I picked this coin up off of ebay Its an old ANACS photo cert and I thought I got a fair deal of it. It looked like a nice coin. I was surprised when I received it with all of the die cracks on the reverse. I haven't seen Morgans with die cracks. I'm a Peace Dollar guy and am use to the 1922 and 1923 have die cracks all over but this is a learning experience for me. I have tried to take picks but its hard with the photo cert getting in the way and trying to take a close up sucks with now micro scope so I tried to take photos through my loop. I couldn't get pics of all of them and some of them are light they must be an early state. I went to vam world and I think its a 34 but with a R6 I doubt I am looking at it right. So when do dies cracks become a VAM? I'll post the pics that I have an let you all ask questions and give advice. If it is a better VAM should I send it in to ANACS and let them attribute it? I'm not sure what to do as it is in an older photo cert .

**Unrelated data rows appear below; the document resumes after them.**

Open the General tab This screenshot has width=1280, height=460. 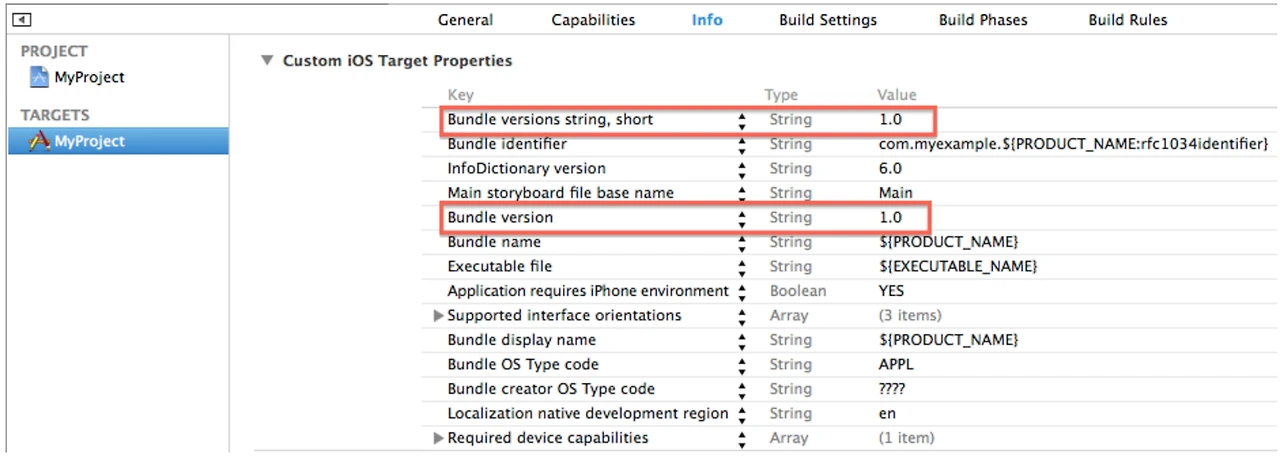pyautogui.click(x=465, y=20)
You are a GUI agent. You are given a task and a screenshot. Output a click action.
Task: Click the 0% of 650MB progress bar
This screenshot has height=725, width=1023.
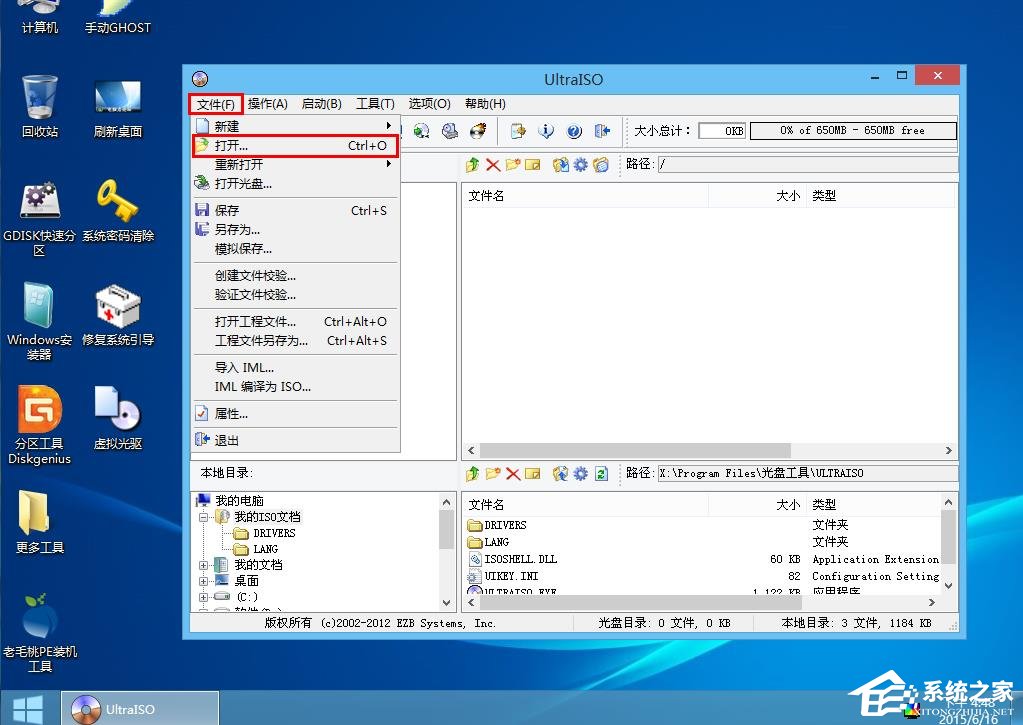pyautogui.click(x=852, y=129)
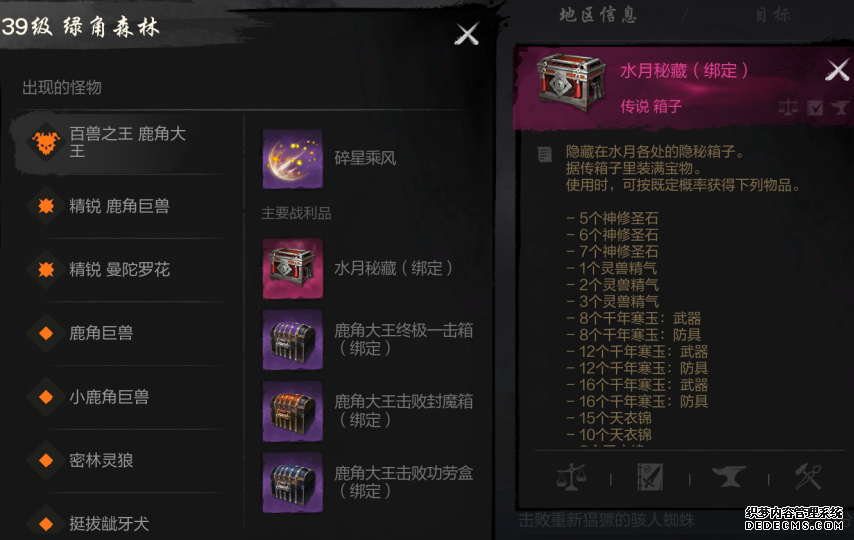Click the sword checklist icon in bottom toolbar
The height and width of the screenshot is (540, 854).
(650, 477)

@Tater It takes 130+ tons of pressure to produce these cartwheels, so die cracks are very common. For that reason, die cracks don't warrant the assignment of a VAM. FWIW, I used to have an 1899O that had a die crack around the entire perimeter of the reverse. Chris
While thick die breaks are listable in the VAM listings, die cracks like these are quite common. I don't see die breaks strong enough to be listed as a feature on a specific VAM. The VAM number would be determined most likely by the date position and possible repunching along with the mint mark position and possible repunching.
For me, the old photo-cert adds more potential value than a new holder with VAM-25 on the label would.